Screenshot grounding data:
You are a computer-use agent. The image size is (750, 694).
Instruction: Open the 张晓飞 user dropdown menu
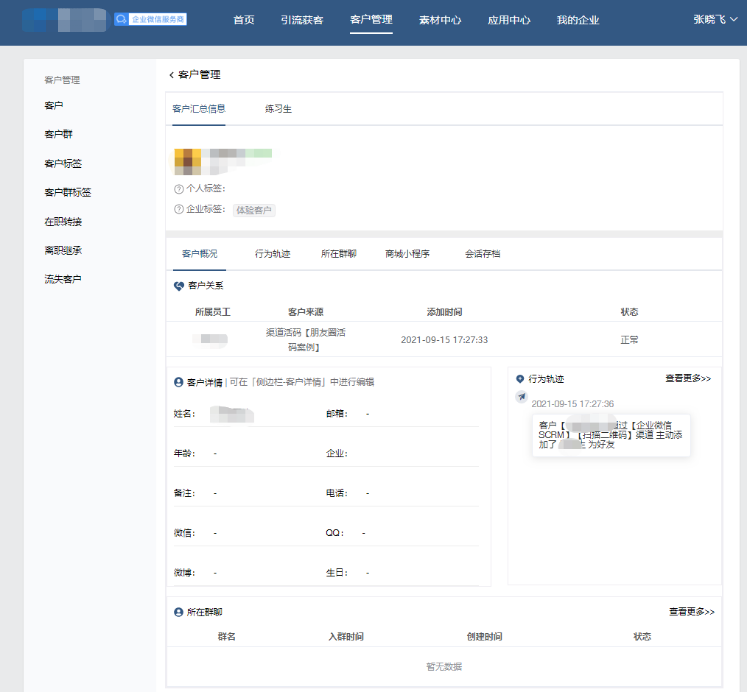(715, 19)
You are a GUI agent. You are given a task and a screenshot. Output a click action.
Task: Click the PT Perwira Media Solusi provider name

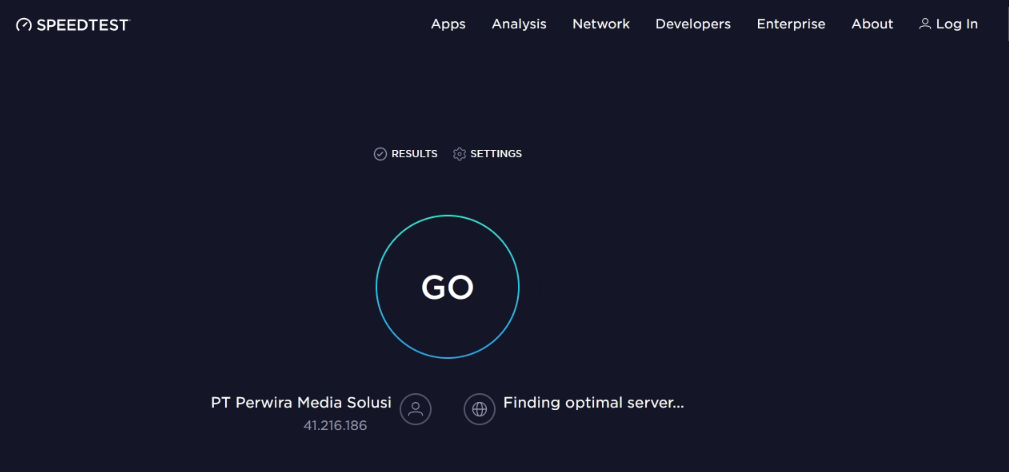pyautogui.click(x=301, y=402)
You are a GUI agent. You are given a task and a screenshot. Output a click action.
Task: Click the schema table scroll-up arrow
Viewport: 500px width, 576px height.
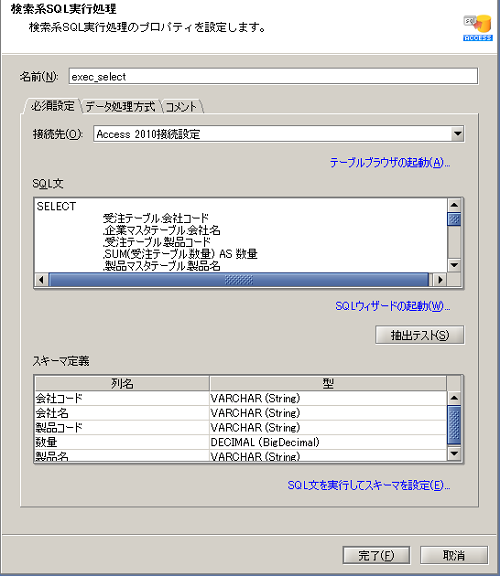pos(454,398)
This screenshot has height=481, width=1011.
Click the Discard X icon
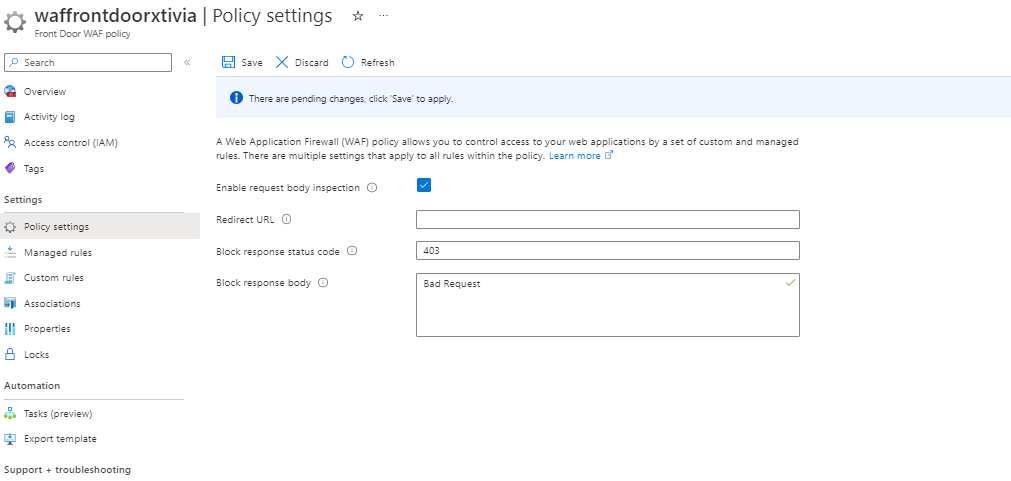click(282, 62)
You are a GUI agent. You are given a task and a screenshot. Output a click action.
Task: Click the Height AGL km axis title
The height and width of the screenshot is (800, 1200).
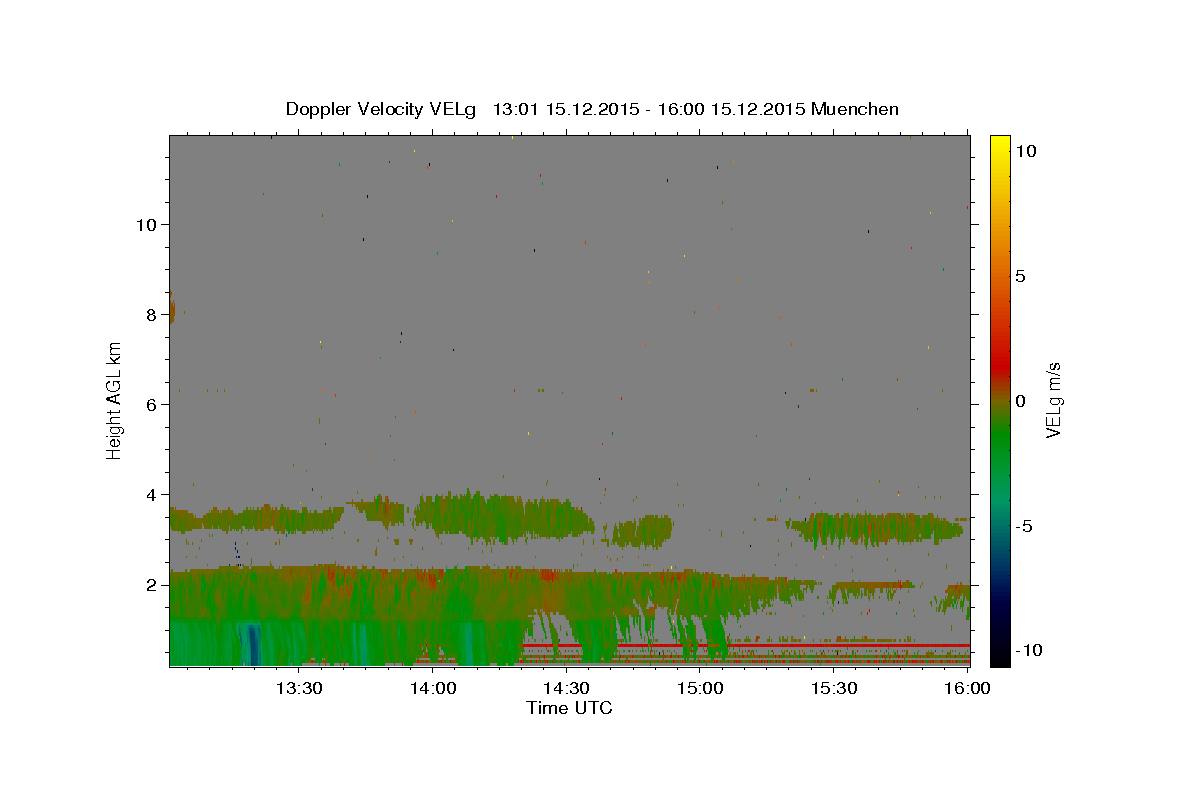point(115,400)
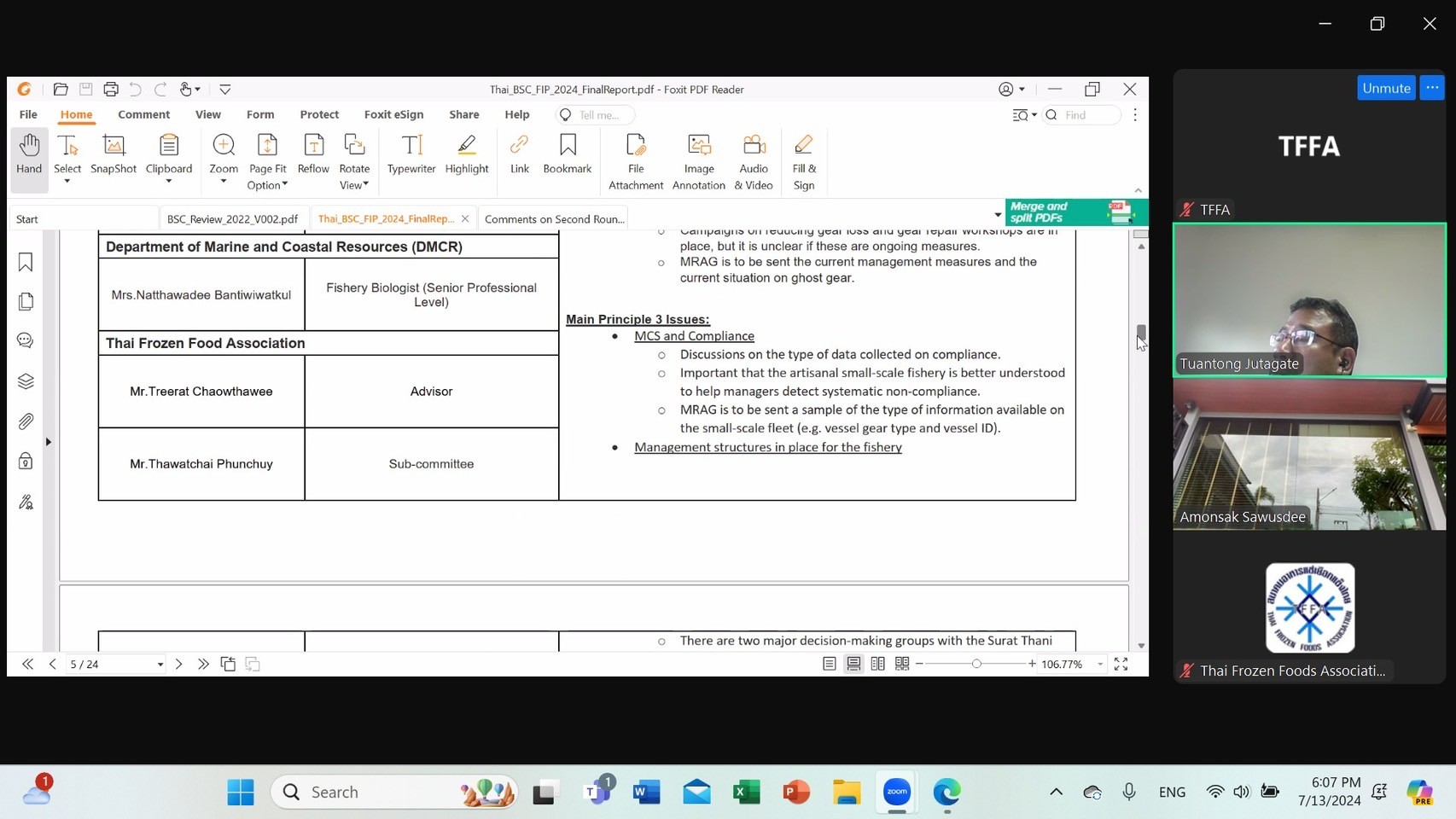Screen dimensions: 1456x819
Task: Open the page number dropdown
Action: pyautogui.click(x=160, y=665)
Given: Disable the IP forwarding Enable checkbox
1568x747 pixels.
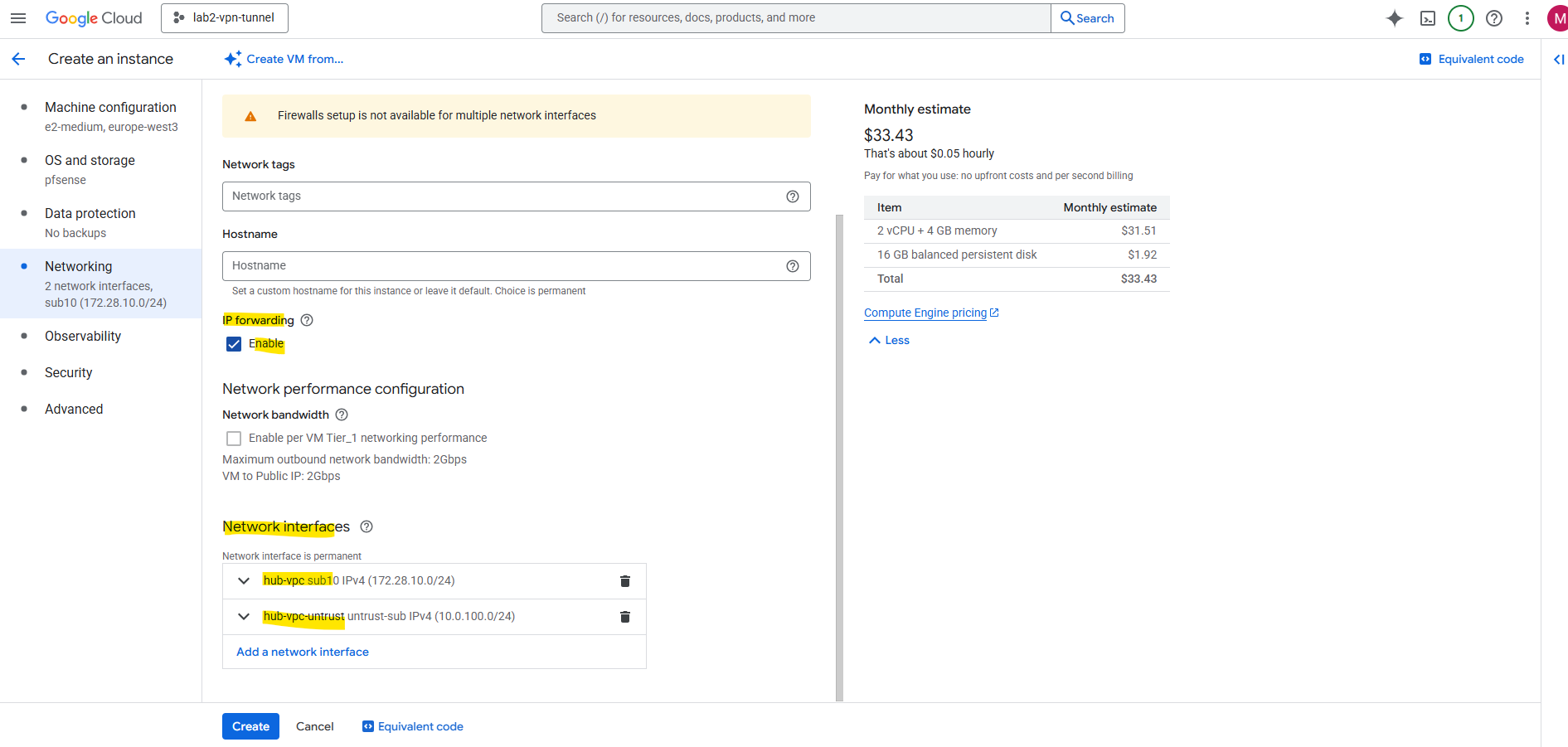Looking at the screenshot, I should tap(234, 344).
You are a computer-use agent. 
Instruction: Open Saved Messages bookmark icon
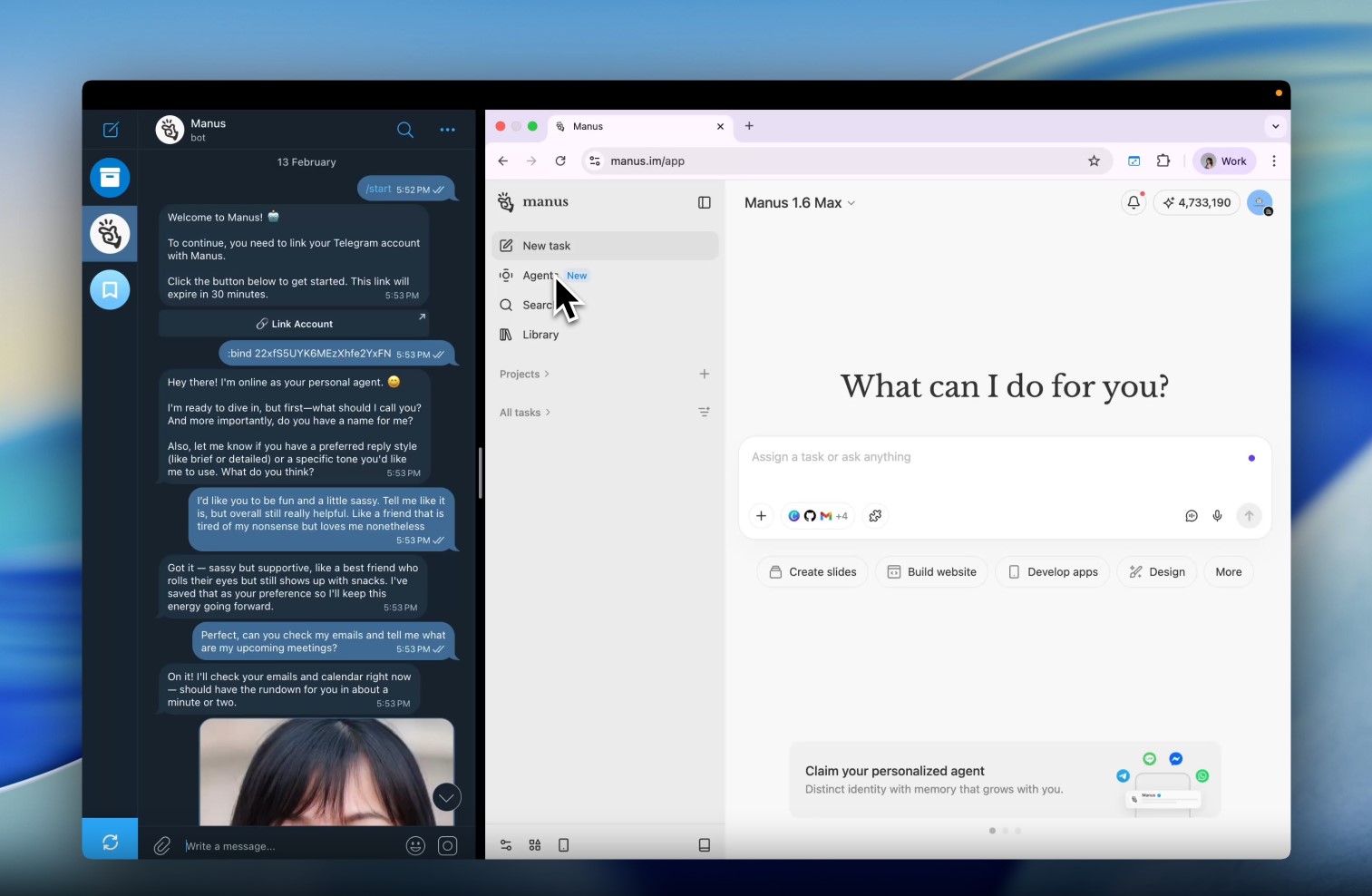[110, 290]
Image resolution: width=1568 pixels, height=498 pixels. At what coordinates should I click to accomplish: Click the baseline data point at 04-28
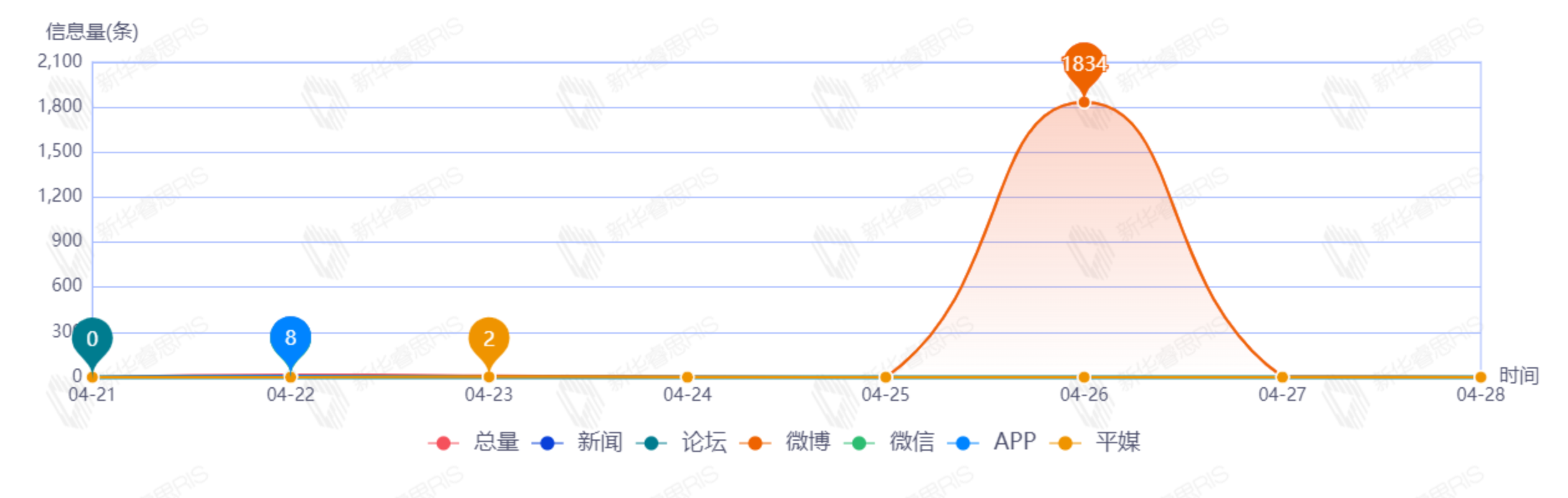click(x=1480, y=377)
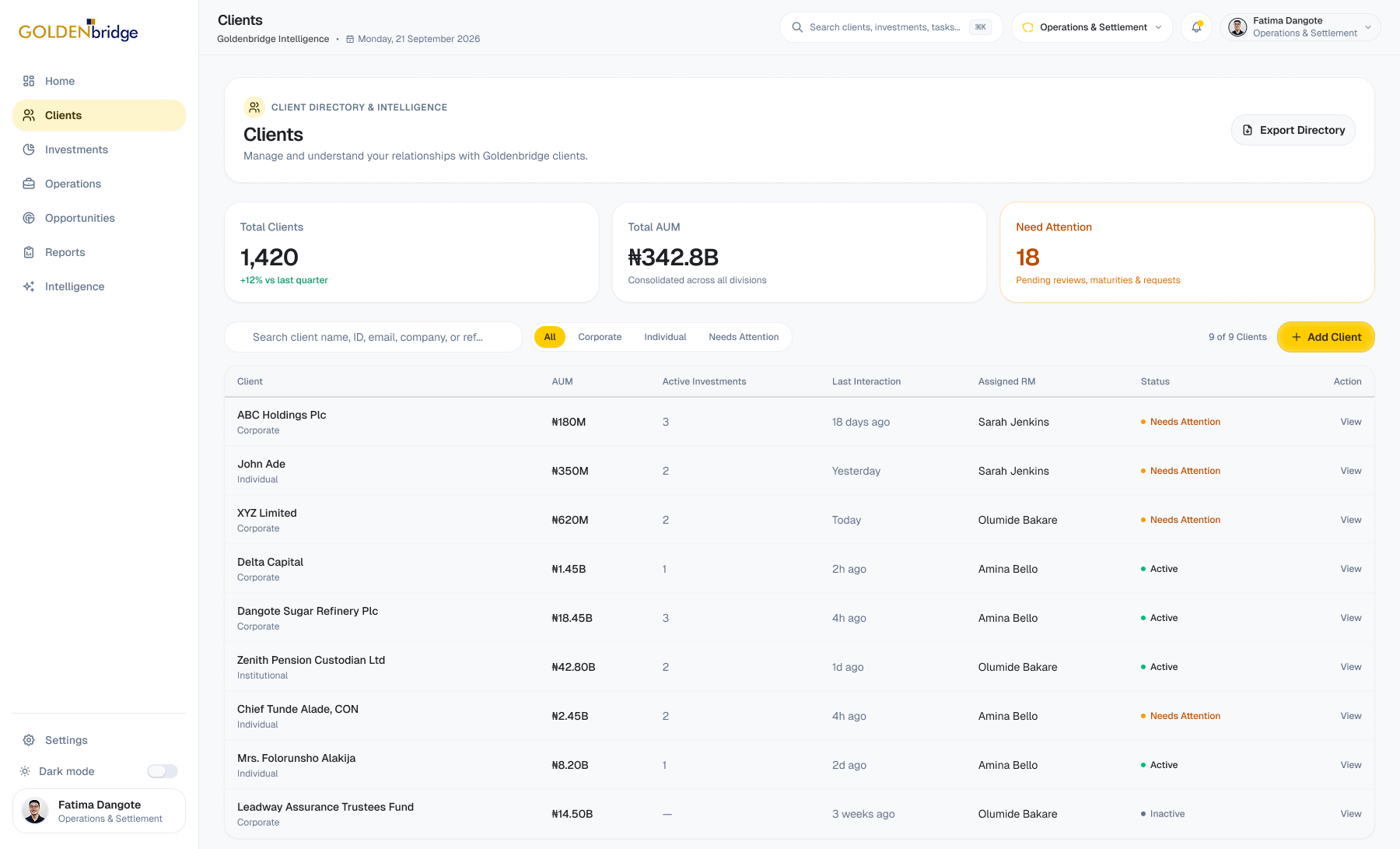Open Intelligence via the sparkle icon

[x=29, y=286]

• Work order: From the line containing "Image resolution: width=1568" down to the last line of the entries above, copy each line exactly and nothing more. Leave pictures out.

• Worked solution:
Image resolution: width=1568 pixels, height=498 pixels. At what coordinates should I click to accomplish: Click the baseline data point at 04-28
click(x=1480, y=377)
Open Intelligence via the sparkle icon

[x=29, y=286]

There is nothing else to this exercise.